L’idée de doter l’islam de France d’une fondation n’est pas nouvelle, elle remonte à l’époque où Dominique de Villepin était Premier ministre (2005-2007). L’objectif de cette institution officielle est de faciliter juridiquement l’intégration du culte musulman en France et rendre son financement plus rationnel et plus transparent. Cette fondation peut être utile, mais je ne vois aucun lien avec la crise qui consiste en cette radicalisation d’une partie des musulmans.

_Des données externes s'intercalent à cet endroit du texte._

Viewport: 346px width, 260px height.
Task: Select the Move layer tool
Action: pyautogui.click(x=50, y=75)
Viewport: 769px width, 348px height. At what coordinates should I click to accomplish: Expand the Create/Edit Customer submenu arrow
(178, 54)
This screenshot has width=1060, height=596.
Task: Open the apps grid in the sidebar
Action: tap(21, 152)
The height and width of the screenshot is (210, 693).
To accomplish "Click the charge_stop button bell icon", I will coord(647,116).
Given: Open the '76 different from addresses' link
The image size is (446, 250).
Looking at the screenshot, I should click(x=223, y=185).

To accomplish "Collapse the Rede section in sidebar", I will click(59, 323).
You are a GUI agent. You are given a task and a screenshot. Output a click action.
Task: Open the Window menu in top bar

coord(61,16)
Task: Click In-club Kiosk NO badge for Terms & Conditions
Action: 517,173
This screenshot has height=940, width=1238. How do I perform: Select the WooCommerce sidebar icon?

L’origine de la radicalisation qui a engendré le terrorisme est théologique ; elle émane d’une lecture littéraliste et anachronique des textes doublée d’un fixisme historique qui refuse de quitter la conception purement humaine des premiers temps de l’islam. L’organisation du culte musulman en France est une bonne chose, mais elle ne répond aucunement à la vraie question : comment désacraliser cette lecture dangereuse de l’islam et proposer une autre qui prenne en compte des exigences d’un vécu contemporain désormais pluriel et en connexion. Vivre l’islam dans «l’universel» signifie que cette religion est une vérité parmi les vérités, et que son exercice ne doit pas sortir de la sphère privée de ses adeptes.

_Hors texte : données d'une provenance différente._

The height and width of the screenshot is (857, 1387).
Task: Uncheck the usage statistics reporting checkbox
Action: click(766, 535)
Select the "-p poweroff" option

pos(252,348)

En dépit de toutes les manifestations de bonne foi de la communauté musulmane, l'islamophobie prend de l'ampleur. Y a-t-il le feu ?

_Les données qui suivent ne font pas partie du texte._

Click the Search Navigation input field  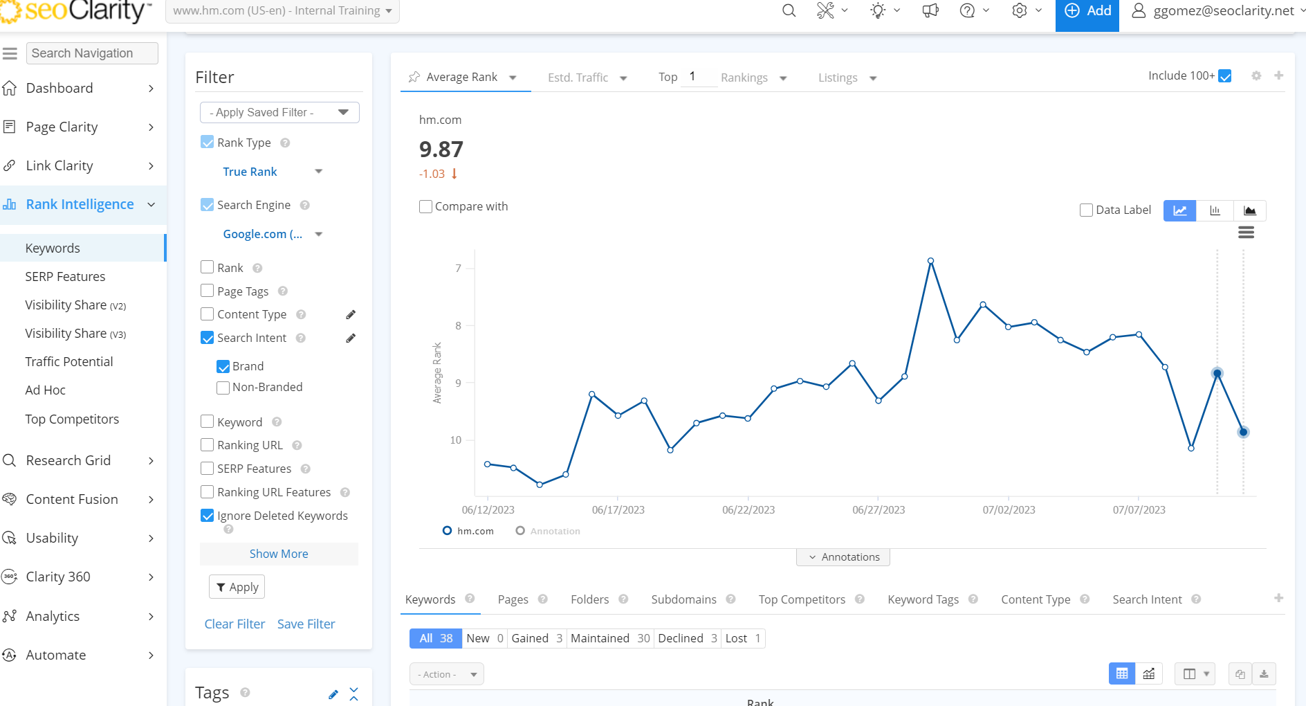(92, 53)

Il faut distinguer deux choses : «la peur de l’islam» et «la discrimination des musulmans». La peur de l’islam est peut-être légitime et justifiée aujourd’hui notamment par des gens qui ne connaissent ni l’histoire des dogmes de cette religion ni ses structures théologiques ; quant à la discrimination des musulmans, celle-ci demeure, quelles que soient les circonstances, illégitime et immorale.
L'islamophobie savante, celle qui voit s'impliquer des intellectuels renommés, fait-elle courir un risque réel de rupture du dialogue entre les civilisations et par là aggraver les antagonismes ?
L’«islamophobie» est un concept récent formé d’ «islam», la religion, et de «phobie», mot grec qui signifie la peur. Ce concept est souvent brandi contre ceux qui manifestent de l’hostilité, de l’aversion ou de la peur envers la religion musulmane.
Personnellement, je suis mal à l’aise devant ce concept car il est entouré de beaucoup d’ambiguïtés. On ne peut pas incriminer quelqu’un parce qu’il a peur, on ne peut pas l’accuser ou le rendre coupable de sa propre peur, mais il faut cerner les motifs réels ou imaginaires de cette peur.
Le regard s’oriente alors vers notre propre sphère religieuse. La peur est suscitée par l’autre, notamment le plus visible et le plus parlant, c’est-à-dire l’islamisme politique dont l’inhumanité est patente aujourd’hui. Le dialogue entre civilisations (non pas entre dogmes) dont vous parlez doit s’établir entre des personnes qui acceptent la critique mutuelle et qui ne s’incommodent pas à reconnaître les points sombres dans leur histoire et leur culture respectives. Les gens ont le droit d’avoir peur d’une religion ou d’une quelconque idéologie ; l’essentiel est que cette peur ne les conduise pas à léser ses adeptes ou à les maltraiter.